(Item position entries)
════════
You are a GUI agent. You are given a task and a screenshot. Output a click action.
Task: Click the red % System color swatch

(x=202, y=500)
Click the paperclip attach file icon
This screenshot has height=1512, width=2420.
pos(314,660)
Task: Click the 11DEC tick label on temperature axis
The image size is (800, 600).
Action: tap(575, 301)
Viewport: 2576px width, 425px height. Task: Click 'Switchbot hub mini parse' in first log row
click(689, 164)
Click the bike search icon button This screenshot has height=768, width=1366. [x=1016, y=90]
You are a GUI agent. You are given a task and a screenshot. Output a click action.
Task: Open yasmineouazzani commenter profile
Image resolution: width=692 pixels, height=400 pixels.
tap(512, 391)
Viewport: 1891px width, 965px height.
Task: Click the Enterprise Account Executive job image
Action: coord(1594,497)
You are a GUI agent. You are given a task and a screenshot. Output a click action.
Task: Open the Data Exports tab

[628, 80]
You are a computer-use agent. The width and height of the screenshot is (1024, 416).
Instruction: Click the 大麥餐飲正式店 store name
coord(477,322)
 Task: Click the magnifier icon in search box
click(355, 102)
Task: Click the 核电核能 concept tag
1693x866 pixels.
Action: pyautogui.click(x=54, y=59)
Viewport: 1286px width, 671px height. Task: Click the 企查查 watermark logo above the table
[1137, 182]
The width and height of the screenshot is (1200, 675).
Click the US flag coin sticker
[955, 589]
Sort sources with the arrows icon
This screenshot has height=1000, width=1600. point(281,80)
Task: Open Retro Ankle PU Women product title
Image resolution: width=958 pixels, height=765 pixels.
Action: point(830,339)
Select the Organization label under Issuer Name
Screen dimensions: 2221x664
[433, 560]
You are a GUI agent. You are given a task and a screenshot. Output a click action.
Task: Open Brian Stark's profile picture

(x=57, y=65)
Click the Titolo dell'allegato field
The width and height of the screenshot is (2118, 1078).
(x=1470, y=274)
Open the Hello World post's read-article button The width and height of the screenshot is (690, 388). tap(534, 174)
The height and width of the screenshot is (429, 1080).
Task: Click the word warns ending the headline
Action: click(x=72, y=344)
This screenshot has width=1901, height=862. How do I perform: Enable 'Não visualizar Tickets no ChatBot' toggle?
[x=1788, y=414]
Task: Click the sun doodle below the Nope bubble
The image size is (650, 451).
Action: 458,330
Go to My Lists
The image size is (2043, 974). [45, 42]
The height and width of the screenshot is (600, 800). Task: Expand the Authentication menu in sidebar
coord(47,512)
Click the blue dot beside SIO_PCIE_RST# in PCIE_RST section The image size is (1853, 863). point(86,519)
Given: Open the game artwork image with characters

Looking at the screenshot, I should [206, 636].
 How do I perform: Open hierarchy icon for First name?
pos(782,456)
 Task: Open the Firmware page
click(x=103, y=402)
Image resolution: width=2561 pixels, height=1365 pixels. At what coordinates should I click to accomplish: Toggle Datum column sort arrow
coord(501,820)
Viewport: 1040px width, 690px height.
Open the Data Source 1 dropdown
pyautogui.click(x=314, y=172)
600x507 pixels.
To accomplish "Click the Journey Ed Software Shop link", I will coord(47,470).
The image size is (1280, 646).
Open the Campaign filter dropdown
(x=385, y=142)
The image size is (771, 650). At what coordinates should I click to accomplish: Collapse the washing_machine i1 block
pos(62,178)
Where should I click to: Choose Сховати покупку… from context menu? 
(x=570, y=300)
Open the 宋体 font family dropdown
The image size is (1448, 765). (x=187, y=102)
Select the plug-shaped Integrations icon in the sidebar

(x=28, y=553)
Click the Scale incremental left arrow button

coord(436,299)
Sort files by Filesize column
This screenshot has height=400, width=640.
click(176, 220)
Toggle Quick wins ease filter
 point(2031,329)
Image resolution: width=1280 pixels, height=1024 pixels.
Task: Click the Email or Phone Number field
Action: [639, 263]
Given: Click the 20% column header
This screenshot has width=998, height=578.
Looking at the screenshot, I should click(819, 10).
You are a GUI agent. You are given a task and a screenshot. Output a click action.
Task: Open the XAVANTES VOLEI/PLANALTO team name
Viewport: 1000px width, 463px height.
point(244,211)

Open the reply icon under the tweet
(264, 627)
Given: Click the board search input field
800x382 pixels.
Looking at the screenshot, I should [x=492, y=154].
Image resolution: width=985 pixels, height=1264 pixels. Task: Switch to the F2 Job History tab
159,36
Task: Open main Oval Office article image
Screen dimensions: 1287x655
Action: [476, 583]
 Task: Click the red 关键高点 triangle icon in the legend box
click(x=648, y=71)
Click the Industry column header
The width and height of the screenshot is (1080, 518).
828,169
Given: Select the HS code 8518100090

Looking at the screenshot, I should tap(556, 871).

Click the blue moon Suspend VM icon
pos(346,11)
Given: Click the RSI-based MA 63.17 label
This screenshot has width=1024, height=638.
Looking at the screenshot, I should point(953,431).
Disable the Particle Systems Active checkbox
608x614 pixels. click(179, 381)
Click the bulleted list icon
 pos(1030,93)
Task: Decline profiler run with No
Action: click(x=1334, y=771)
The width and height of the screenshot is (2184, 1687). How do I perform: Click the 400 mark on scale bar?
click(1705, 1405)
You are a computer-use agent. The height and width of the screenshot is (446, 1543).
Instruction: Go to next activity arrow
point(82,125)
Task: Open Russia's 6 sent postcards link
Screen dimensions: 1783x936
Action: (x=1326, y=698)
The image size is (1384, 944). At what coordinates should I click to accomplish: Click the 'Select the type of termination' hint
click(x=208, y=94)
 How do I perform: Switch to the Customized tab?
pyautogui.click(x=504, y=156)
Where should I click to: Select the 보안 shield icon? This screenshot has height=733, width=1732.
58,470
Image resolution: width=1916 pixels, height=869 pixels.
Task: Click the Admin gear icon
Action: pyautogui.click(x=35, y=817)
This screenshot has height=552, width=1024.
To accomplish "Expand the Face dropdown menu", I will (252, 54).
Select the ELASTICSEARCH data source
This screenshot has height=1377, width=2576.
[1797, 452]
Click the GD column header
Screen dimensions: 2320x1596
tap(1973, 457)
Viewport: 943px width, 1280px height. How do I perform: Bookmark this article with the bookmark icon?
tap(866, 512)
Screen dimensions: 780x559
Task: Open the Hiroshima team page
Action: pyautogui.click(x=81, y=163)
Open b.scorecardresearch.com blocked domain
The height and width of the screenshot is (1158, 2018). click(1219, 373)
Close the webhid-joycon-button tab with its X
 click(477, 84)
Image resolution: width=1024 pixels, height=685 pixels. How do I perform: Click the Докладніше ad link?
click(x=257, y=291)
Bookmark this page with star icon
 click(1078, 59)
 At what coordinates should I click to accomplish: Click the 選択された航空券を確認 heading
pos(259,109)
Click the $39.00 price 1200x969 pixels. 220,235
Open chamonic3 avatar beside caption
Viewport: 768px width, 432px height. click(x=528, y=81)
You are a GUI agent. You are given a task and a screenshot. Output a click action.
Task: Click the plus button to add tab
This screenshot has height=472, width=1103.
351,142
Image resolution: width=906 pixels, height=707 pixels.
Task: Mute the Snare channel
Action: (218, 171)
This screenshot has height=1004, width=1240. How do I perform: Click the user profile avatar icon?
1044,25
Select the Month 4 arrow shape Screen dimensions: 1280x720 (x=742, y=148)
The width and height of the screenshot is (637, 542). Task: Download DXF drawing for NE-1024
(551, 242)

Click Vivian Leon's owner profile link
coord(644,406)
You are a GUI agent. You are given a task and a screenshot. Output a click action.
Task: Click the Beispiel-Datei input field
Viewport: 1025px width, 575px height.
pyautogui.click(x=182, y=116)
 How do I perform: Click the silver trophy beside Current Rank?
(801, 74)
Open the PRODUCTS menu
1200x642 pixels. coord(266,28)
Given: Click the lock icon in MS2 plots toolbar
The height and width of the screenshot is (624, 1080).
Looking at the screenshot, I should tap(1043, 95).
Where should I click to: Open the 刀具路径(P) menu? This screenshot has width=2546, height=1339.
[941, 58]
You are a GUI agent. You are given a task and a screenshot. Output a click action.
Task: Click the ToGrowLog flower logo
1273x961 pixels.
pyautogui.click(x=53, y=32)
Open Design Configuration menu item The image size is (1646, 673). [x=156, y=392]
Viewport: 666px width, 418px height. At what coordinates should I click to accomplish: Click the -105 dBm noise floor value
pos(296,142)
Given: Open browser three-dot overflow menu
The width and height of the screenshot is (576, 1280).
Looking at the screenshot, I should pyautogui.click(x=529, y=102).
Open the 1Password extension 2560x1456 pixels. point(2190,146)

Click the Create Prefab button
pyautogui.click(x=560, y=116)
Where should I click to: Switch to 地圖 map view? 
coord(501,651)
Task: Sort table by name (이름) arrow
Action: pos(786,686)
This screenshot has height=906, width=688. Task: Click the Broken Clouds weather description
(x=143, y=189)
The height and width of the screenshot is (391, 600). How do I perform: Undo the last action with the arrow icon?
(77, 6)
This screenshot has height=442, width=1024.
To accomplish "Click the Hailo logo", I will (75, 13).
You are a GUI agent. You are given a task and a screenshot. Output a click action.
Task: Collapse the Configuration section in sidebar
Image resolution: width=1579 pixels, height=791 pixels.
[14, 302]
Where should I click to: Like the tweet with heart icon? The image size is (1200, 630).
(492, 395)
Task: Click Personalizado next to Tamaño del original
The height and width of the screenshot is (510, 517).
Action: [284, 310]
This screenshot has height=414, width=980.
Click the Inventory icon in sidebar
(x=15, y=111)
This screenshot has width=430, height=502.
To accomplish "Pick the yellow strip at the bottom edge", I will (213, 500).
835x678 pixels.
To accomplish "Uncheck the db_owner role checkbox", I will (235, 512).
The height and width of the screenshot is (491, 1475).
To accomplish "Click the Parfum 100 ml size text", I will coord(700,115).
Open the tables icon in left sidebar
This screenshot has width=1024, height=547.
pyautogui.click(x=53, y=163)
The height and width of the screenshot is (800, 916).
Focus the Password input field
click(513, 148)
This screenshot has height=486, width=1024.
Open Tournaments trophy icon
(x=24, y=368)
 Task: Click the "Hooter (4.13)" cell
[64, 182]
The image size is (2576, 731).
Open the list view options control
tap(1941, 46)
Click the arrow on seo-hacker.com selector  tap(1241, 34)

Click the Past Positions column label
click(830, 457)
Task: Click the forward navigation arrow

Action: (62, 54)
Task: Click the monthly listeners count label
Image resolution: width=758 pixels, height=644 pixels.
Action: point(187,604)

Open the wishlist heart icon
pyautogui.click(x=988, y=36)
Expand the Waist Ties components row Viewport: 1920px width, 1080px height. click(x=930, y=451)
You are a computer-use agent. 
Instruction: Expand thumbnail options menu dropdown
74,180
════════
> INSTRUCTION
Reproduce the lines starting at the one that has "Task: Click the magnifier icon in search box" and stopping after the one that has "I will coord(47,470).". Rename "profile picture" to "avatar" and change nothing else.

> IN RESPONSE
 Task: Click the magnifier icon in search box
click(355, 102)
Task: Click the 核电核能 concept tag
1693x866 pixels.
Action: pyautogui.click(x=54, y=59)
Viewport: 1286px width, 671px height. Task: Click the 企查查 watermark logo above the table
[1137, 182]
The width and height of the screenshot is (1200, 675).
Click the US flag coin sticker
[955, 589]
Sort sources with the arrows icon
This screenshot has height=1000, width=1600. point(281,80)
Task: Open Retro Ankle PU Women product title
Image resolution: width=958 pixels, height=765 pixels.
Action: point(830,339)
Select the Organization label under Issuer Name
Screen dimensions: 2221x664
[433, 560]
You are a GUI agent. You are given a task and a screenshot. Output a click action.
Task: Open Brian Stark's avatar

(x=57, y=65)
Click the Titolo dell'allegato field
The width and height of the screenshot is (2118, 1078).
(x=1470, y=274)
Open the Hello World post's read-article button The width and height of the screenshot is (690, 388). tap(534, 174)
The height and width of the screenshot is (429, 1080).
Task: Click the word warns ending the headline
Action: click(x=72, y=344)
This screenshot has width=1901, height=862. How do I perform: Enable 'Não visualizar Tickets no ChatBot' toggle?
[x=1788, y=414]
Task: Click the sun doodle below the Nope bubble
The image size is (650, 451).
Action: 458,330
Go to My Lists
The image size is (2043, 974). [45, 42]
The height and width of the screenshot is (600, 800). Task: Expand the Authentication menu in sidebar
coord(47,512)
Click the blue dot beside SIO_PCIE_RST# in PCIE_RST section The image size is (1853, 863). point(86,519)
Given: Open the game artwork image with characters

Looking at the screenshot, I should [206, 636].
 How do I perform: Open hierarchy icon for First name?
pos(782,456)
 Task: Open the Firmware page
click(x=103, y=402)
Image resolution: width=2561 pixels, height=1365 pixels. At what coordinates should I click to accomplish: Toggle Datum column sort arrow
coord(501,820)
Viewport: 1040px width, 690px height.
Open the Data Source 1 dropdown
pyautogui.click(x=314, y=172)
600x507 pixels.
To accomplish "Click the Journey Ed Software Shop link", I will coord(47,470).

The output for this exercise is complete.